I’ve never taught this workshop before. Well, not exactly. I’ve been teaching it to fortune 500 Companies for years, since those are the people who were paying me. So I was really focused on increasing wealth for the client, by helping managers build their productive capacity. Because it’s widely believed that when everyone is more productive, the company makes more money. But wealth creation goes far beyond simple productivity.

Over the past 15 years, my work in China with GE, Nike, P&G, Wrigley and the like, was a bit cheeky. You could say my motto was, “Workers of the world, relax”. Instead of talking about how to be more productive, we talked about how to be happy at work. And sometimes this requires doing less, or doing something completely different. After all, there’s plenty of data that links happiness with higher productivity. These workshops were more of a thinking space to create  insight for participants and raise awareness of choices that would best leverage their talents and passions.

I believe that wealth is created at the confluence of talent, passion and environment to satisfy some greater need. It flows from fulfillment of creative challenge. To leverage our capacity to create wealth, we must develop a conscious awareness of who we are in the process in terms of what we value, and how our definitions determine our outcomes. We deploy these strategies through an elegant and powerful personal leadership model called the Leadership Diamond®.

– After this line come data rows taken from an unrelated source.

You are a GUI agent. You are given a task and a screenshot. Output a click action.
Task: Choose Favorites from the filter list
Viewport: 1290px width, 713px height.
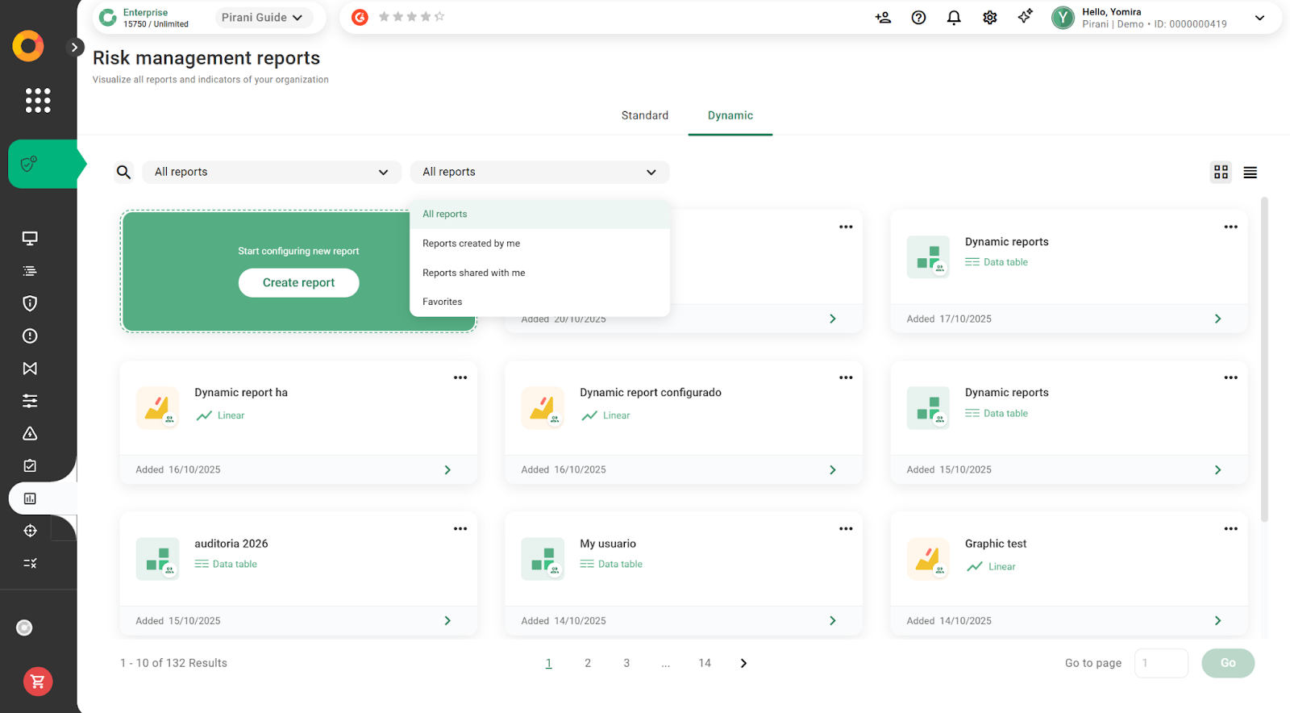coord(443,302)
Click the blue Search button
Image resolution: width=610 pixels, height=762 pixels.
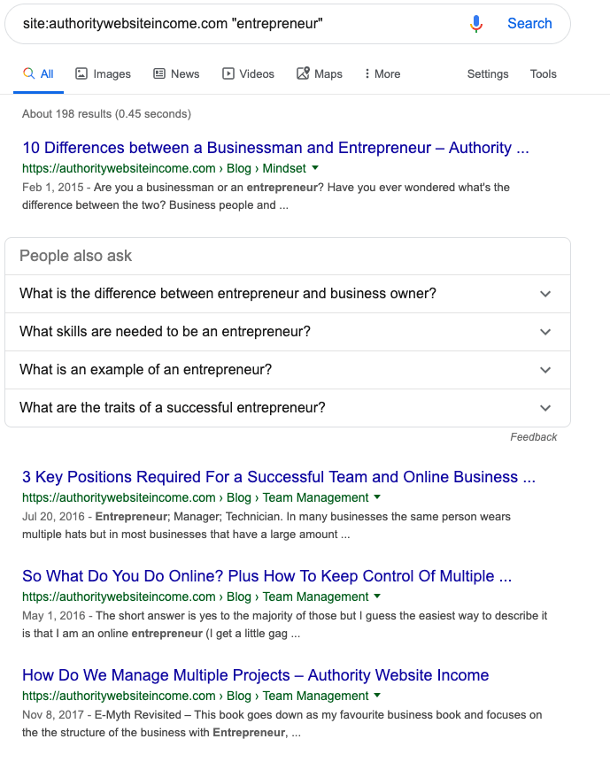coord(529,23)
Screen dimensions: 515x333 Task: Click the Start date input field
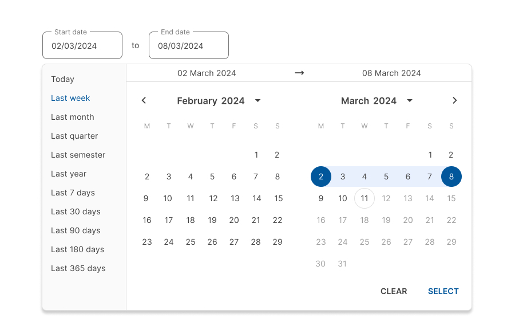click(x=82, y=45)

Over 10 years ago, I read an interview with Dr. Peter Koestenbaum in FastCompany called, Do you have the will to lead?. Dr. Koestenbaum is a classically trained philosopher with degrees in philosophy, physics, and theology. He works with CEOs around the world on helping them be better leaders by first wrestling with the question of what it means to be a successful human being.

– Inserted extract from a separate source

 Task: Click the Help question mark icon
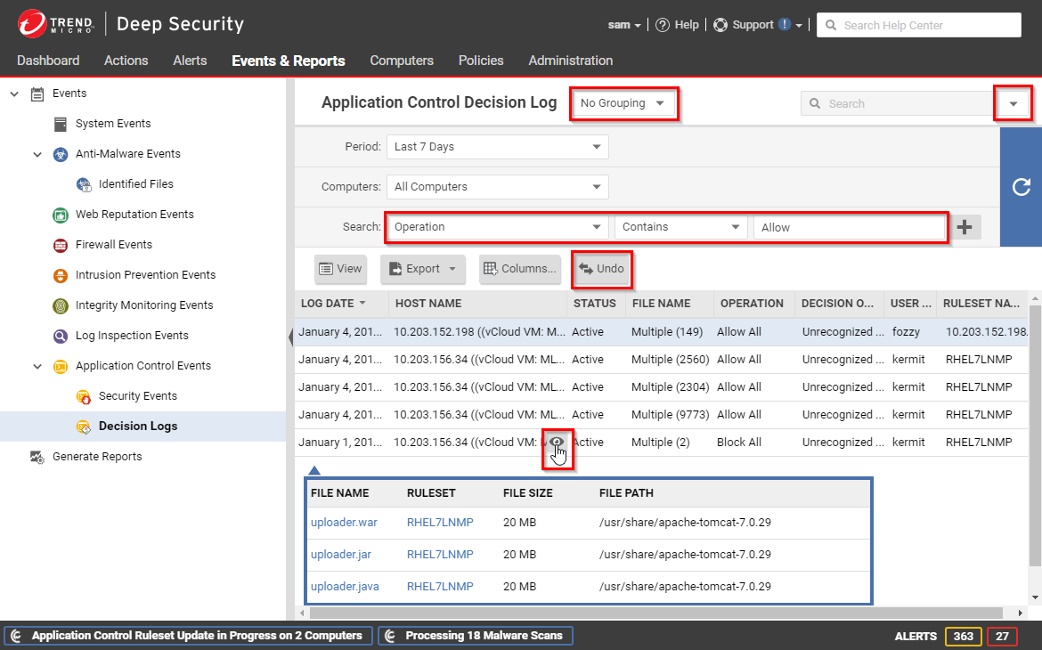point(663,25)
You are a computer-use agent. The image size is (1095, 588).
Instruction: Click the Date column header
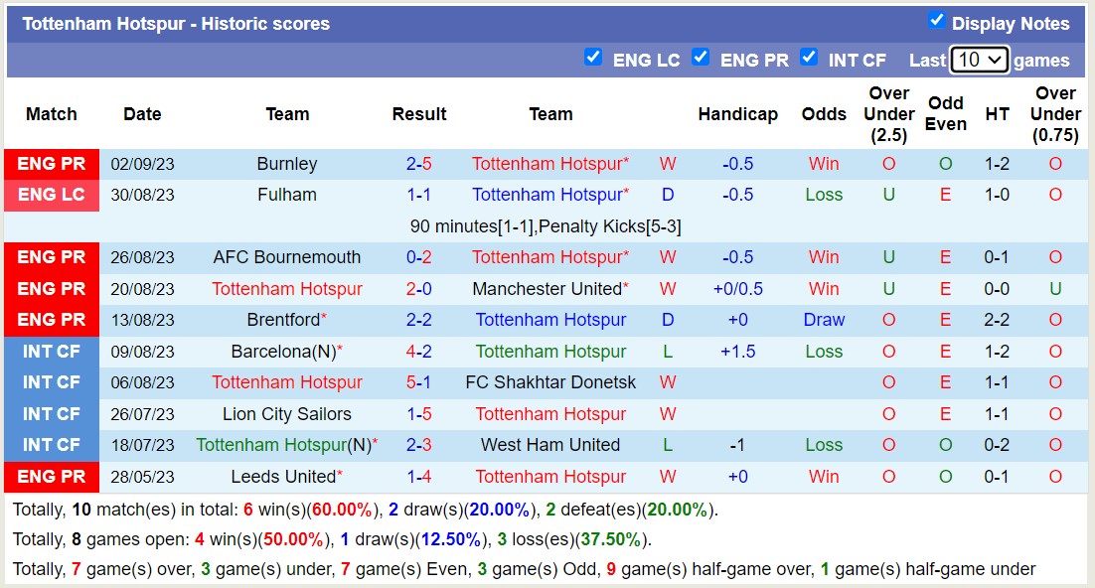point(142,114)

As I read the interview, I realized his was a powerfully different way of thinking. Koestenbaum’s provocative ideas go to the very heart of what it means to lead, by leading yourself before you can lead others. I was so inspired by his approach, that I immediately ordered his book, Leadership, the Inner-Side of Greatness, which really clarified for me the importance of first being, not doing, as the prerequisite for successful leadership.

It was in this book that I came across Koestenbaum’s transformational Leadership Diamond® Model. Of all the models that I’ve seen from business minds in the last 20 years, this one creates a whole new paradigm.

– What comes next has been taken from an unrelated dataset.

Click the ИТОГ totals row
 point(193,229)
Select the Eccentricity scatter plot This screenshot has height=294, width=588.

I believe that the purposeful pursuit of the greater good is what generates wealth and grows our capacity for greatness, which is at the heart of Koestenbaum’s model. And it compels us to embrace the ambiguity and contradiction that’s inherent in this greatness. Each orientation of the model is in opposition to another which means we must explore and find a balance for ourselves between them.

When I have an idea for a project that resonates with my values (creativity, abundance, mobility, beauty) I explore it through the Diamond’s orientations and clarify my purpose.

Ethics: Whom does it serve and how?

Courage: What am I willing to do/not do or be/not be to achieve it? What am I willing to give up? What cannot be compromised?

Vision: What does this look like 5 or 10 years from now? How would I paint the ideal?

Reality: Where am I now? What resources do I have? What administrative discipline is required?

I suspect the reason that Koestenbaum’s ideas haven’t made it into the popular culture, is because the average person is uncomfortable with ambiguity. The cognitive dissonance one must face in this process gives most people a headache. People want easy answers; practical tips and tricks. Like how to find a better job, how to save more money, how to make smarter investments, or somehow beat the system. But the mark of a great leader is being able to hold two opposing ideas in mind at once. That is the beauty of the Leadership Diamond®. You envision yourself as wealthy while acknowledging the challenges of day-to-day reality. You are serving others by serving yourself.  You value sacrifice without sacrificing what you value. The paradox of our condition holds great rewards if we’re willing to take a hard look at ourselves.

Most people think about the endgame of wealth in terms of material prosperity, which is what drives their productivity. But this is an outside-in approach that values affluence for its own sake. And as Koestenbaum notes, there is a kind of wealth porn in our society that idolizes business leaders. It ignores character and focuses on profit. Through my own explorations of the Diamond, I found that I was stuck on always being the nice guy, and didn’t have the courage to say no. This was a problem of ethics, because I would promise things that I couldn’t deliver on and then in the end, I wasn’t being of service.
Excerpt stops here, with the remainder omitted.